Cloudflare has rolled out a fresh policy aimed squarely at how artificial intelligence companies collect content from websites.
The new Content Signals Policy, as Cloudflare calls it, allows web publishers and creators to set more detailed boundaries around what AI bots can and cannot use. Until now, website administrators mostly relied on an old protocol known as robots.txt, a sort of digital handshake that tells bots which parts of a site they should ignore. But the explosion of AI-powered search tools has revealed the limits of this approach, as many AI crawlers find ways around it.
More than 3.8 million domains already utilize Cloudflare’s robot protection tools. This latest policy further sharpens how content can be licensed and what data these AI bots are allowed to collect, especially when it comes to Google’s ambitious AI-powered search projects.
Cloudflare’s CEO Matthew Prince pointed the finger at Google, arguing that the tech giant’s approach to crawling the web for both standard search and newer generative AI tools gives it an unfair leg up over competitors. “Every AI answer engine should have to play by the same rules,” Prince said.
Legal Tension and New Choices for Google
By applying this new license across its massive network — nearly 20 percent of the internet by some estimates — Cloudflare is creating a fork in the road for Google. Moving forward, Google faces a choice: either untangle its crawlers, splitting them so AI engines do not feast on sites that do not want them, or risk missing out on a huge chunk of the web for both search results and AI processing.
Prince claimed the updated license is not just a suggestion, but a digital contract that could carry legal heft. “Google’s legal team will see this for what it is — a contract with legal ramifications if they ignore it,” he warned. In practical terms, this means millions of sites under Cloudflare’s umbrella are about to get more say over whether they feed the AI boom.

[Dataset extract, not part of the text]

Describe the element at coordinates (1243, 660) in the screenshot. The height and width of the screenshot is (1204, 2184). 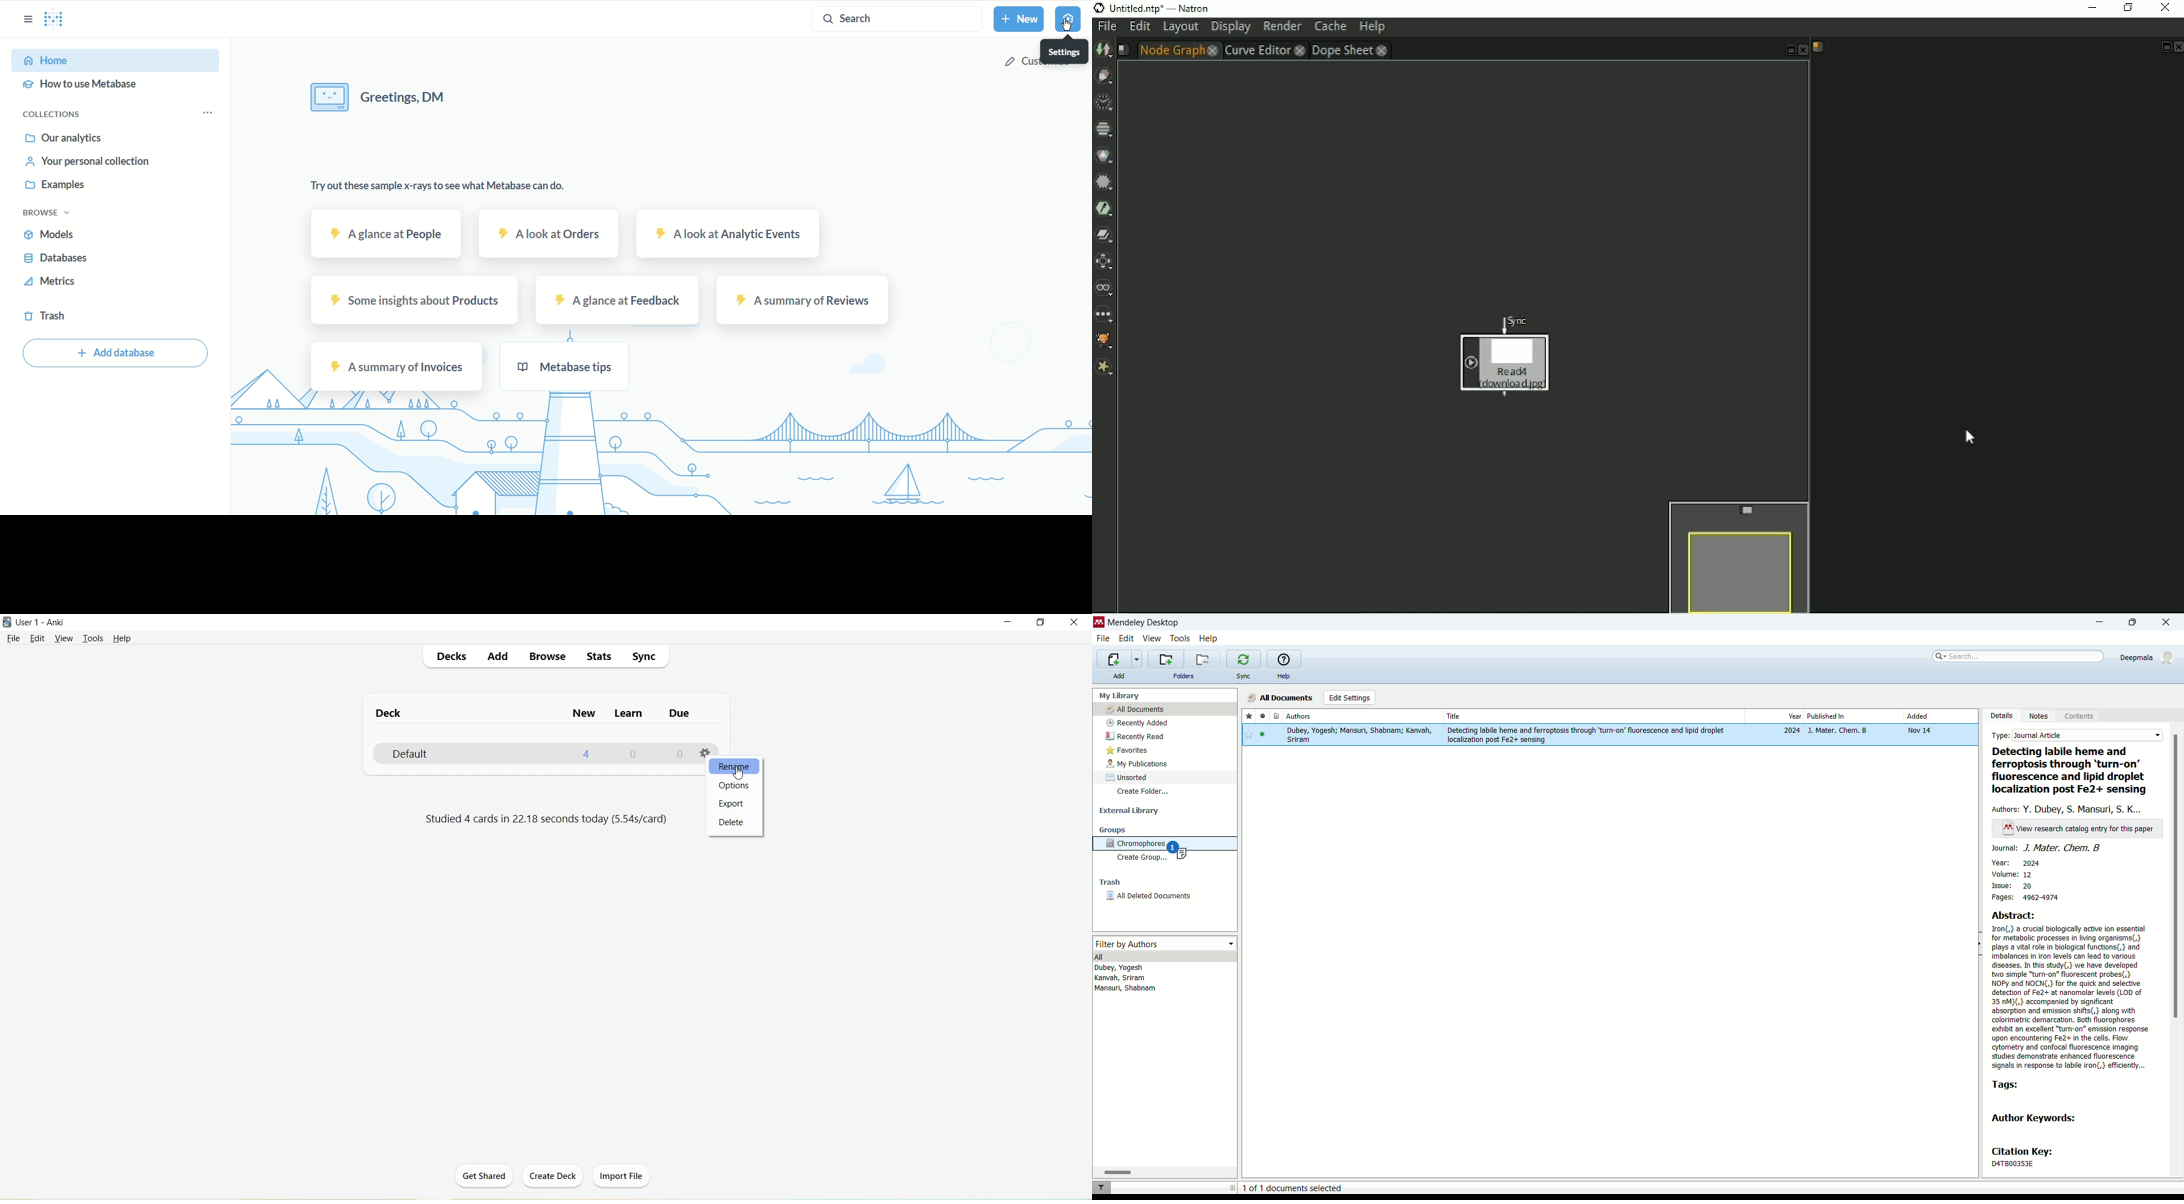
I see `synchronize library with mendeley web` at that location.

The policy also highlights the sharp contrast in how tech leaders approach scraping the web. While Prince called out Google for blending its bots, he pointed to OpenAI as an example of more responsible behavior: OpenAI maintains separate crawlers for its AI and search-related tasks.
The Content Signals Policy is not just about blocking bots. It gives website owners the power to draw fine lines: they can specify whether their pages may be included in traditional search, in AI model training, or in the growing world of AI-generated answers and summaries.
With this move, Cloudflare asserts that the old gentleman’s agreement of robots.txt is no longer enough. The company wants to turn technical preferences into signals with real legal stakes. As Prince put it, “The internet cannot wait for a solution while in the meantime, creators’ original content is used for profit by other companies.”
Google, for its part, keeps insisting that its AI search still sends meaningful traffic to sites, and the company contends it cares about the web’s health. Yet, the landscape is shifting as the tools and rules that govern artificial intelligence get rewritten in real time.